In 2017, high levels of arsenic and other toxins were found in monitoring wells at Allen, igniting fears that the aquifer that supplies Memphis' drinking water could become tainted.
Testing has since deemed the public water supply unaffected. But a report released by the utility also showed a connection between the shallow aquifer where toxins were found and the deeper Memphis Sand Aquifer that provides the city's drinking water.
Allen's three coal-fired units were retired in 2018. The authority then began supplying power to the grid from the site with the new natural gas-powered Allen Combined Cycle Plant.
Southern Environmental Law Center attorney Amanda Garcia said the environmental watchdog supports removing the coal ash from Allen.

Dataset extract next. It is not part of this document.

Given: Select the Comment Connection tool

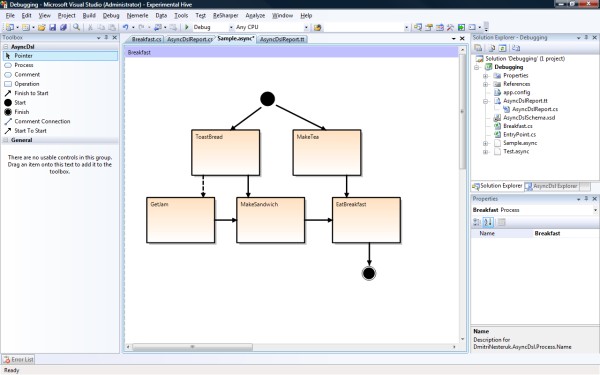Looking at the screenshot, I should point(42,121).
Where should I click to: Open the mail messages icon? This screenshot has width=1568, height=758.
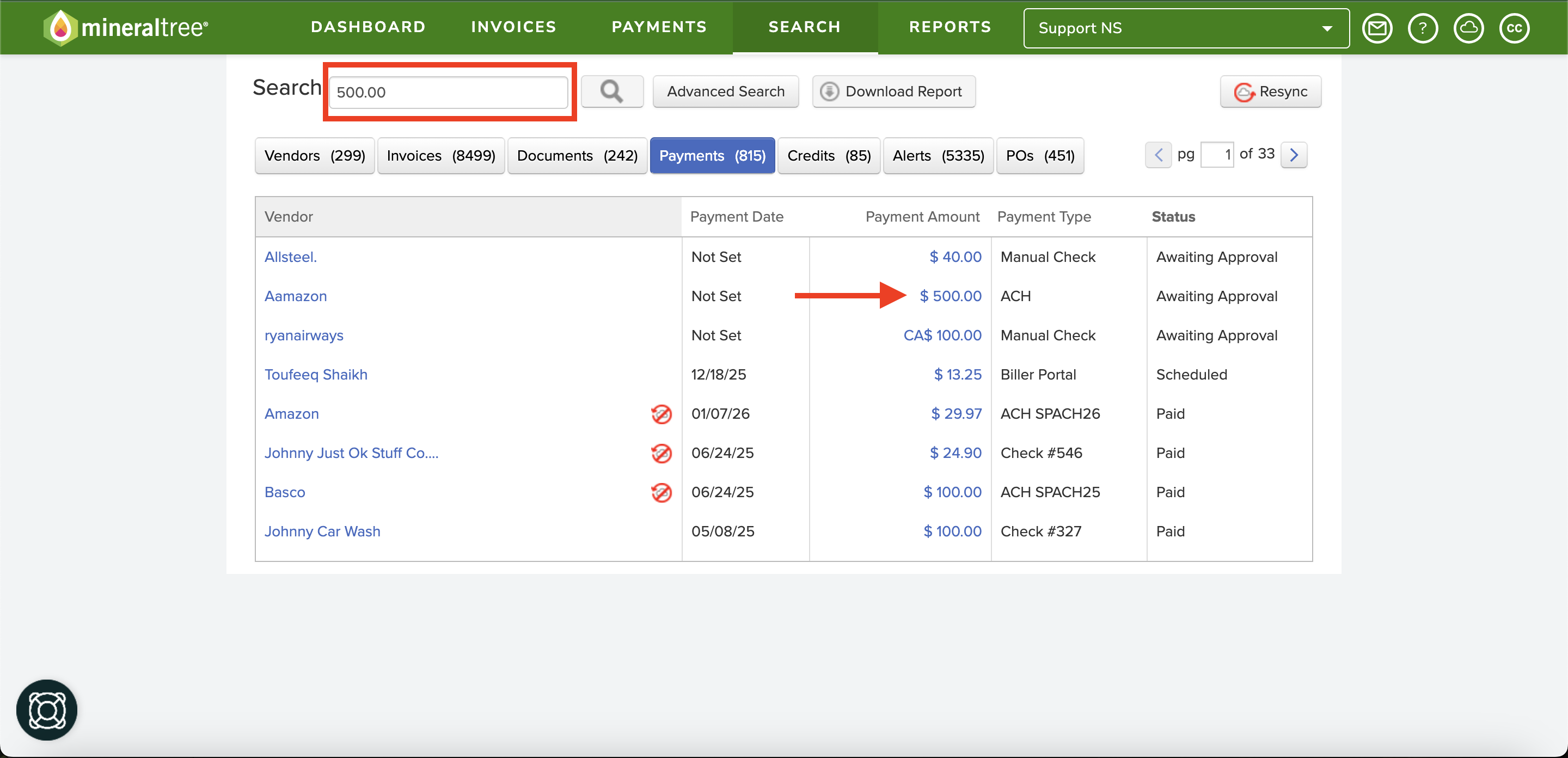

But she also accused the utility of ignoring requests from "potentially affected communities, including those in Shelby County, to fully disclose and analyze impacts from disposing the coal ash off-site."
Some residents of Uniontown, where coal ash was taken after a dam collapsed at the utility's Kingston Fossil Plant in Tennessee in 2008, have told the utility to stay away, according to public comments in the environmental report.
Brooks said the permitted landfill sites meet state and federal design, location and cleanup criteria for municipal waste and industrial waste landfills. TVA published ads in newspapers informing residents that their community had been named by the utility, Brooks said.
The Environmental Protection Agency began working to regulate coal ash after the six-story earthen dam failed in Kingston, spilling 5.4 million cubic yards of ash into the Emory River and the surrounding community. The EPA released regulations in 2015 that treat coal ash more like household garbage than a hazardous material.
Under a lawsuit settlement, the utility agreed last year to dig up and remove about 12 million cubic yards of coal ash from unlined pits at a coal-burning power plant in Gallatin, Tenn. According to court filings, pollutants leached from the ash into the groundwater and then entered the Cumberland River, a source of drinking water for Nashville.
The Gallatin cleanup is expected to cost about $640 million and be finished by 2040. TVA has agreed to excavate the majority of the coal ash stored at Gallatin and recycle it or remove it to a lined, permitted landfill.